> [Try it] Please write out the data exactly, line by line.
Material provided: Begin
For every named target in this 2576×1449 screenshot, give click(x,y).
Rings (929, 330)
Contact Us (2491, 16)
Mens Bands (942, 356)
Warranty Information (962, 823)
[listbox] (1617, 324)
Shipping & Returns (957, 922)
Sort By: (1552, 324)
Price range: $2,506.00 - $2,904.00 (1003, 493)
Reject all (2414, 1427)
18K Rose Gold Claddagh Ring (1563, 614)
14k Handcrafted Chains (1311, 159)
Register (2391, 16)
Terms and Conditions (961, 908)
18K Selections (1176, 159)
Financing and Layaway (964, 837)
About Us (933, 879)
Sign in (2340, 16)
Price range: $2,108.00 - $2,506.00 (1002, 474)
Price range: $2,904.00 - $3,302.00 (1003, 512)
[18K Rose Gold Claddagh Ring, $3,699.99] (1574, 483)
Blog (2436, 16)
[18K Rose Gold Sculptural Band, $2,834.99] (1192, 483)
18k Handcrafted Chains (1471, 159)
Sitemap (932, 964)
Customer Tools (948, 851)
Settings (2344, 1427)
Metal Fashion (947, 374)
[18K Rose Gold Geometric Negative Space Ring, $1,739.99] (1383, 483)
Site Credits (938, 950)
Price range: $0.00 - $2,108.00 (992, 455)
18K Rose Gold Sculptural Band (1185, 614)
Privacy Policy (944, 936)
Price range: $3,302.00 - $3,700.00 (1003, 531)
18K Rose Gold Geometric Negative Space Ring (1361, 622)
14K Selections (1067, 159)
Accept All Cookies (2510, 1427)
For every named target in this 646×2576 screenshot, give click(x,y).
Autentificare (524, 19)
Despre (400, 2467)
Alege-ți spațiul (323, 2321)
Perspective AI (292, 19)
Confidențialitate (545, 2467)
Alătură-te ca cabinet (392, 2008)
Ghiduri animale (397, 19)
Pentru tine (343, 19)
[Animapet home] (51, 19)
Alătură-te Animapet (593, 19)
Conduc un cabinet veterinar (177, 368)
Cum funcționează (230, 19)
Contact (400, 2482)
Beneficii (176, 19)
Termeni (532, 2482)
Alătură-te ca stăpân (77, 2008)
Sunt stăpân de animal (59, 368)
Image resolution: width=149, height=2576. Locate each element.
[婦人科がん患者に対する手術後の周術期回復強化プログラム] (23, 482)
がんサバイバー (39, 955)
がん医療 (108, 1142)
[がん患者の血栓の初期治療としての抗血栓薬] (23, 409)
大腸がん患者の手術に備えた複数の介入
Material provided: End
> [Answer below]
For every named target in this 2576×1449 screenshot, give click(x,y).
Rings (929, 330)
Contact Us (2491, 16)
Mens Bands (942, 356)
Warranty Information (962, 823)
[listbox] (1617, 324)
Shipping & Returns (957, 922)
Sort By: (1552, 324)
Price range: $2,506.00 - $2,904.00 (1003, 493)
Reject all (2414, 1427)
18K Rose Gold Claddagh Ring (1563, 614)
14k Handcrafted Chains (1311, 159)
Register (2391, 16)
Terms and Conditions (961, 908)
18K Selections (1176, 159)
Financing and Layaway (964, 837)
About Us (933, 879)
Sign in (2340, 16)
Price range: $2,108.00 - $2,506.00 (1002, 474)
Price range: $2,904.00 - $3,302.00 (1003, 512)
[18K Rose Gold Claddagh Ring, $3,699.99] (1574, 483)
Blog (2436, 16)
[18K Rose Gold Sculptural Band, $2,834.99] (1192, 483)
18k Handcrafted Chains (1471, 159)
Sitemap (932, 964)
Customer Tools (948, 851)
Settings (2344, 1427)
Metal Fashion (947, 374)
[18K Rose Gold Geometric Negative Space Ring, $1,739.99] (1383, 483)
Site Credits (938, 950)
Price range: $0.00 - $2,108.00 (992, 455)
18K Rose Gold Sculptural Band (1185, 614)
Privacy Policy (944, 936)
Price range: $3,302.00 - $3,700.00 (1003, 531)
18K Rose Gold Geometric Negative Space Ring (1361, 622)
14K Selections (1067, 159)
Accept All Cookies (2510, 1427)
For every named target in this 646×2576 screenshot, give click(x,y).
Autentificare (524, 19)
Despre (400, 2467)
Alege-ți spațiul (323, 2321)
Perspective AI (292, 19)
Confidențialitate (545, 2467)
Alătură-te ca cabinet (392, 2008)
Ghiduri animale (397, 19)
Pentru tine (343, 19)
[Animapet home] (51, 19)
Alătură-te Animapet (593, 19)
Conduc un cabinet veterinar (177, 368)
Cum funcționează (230, 19)
Contact (400, 2482)
Beneficii (176, 19)
Termeni (532, 2482)
Alătură-te ca stăpân (77, 2008)
Sunt stăpân de animal (59, 368)
Image resolution: width=149, height=2576. Locate each element.
[婦人科がん患者に対する手術後の周術期回復強化プログラム] (23, 482)
がんサバイバー (39, 955)
がん医療 (108, 1142)
[がん患者の血栓の初期治療としての抗血栓薬] (23, 409)
大腸がん患者の手術に備えた複数の介入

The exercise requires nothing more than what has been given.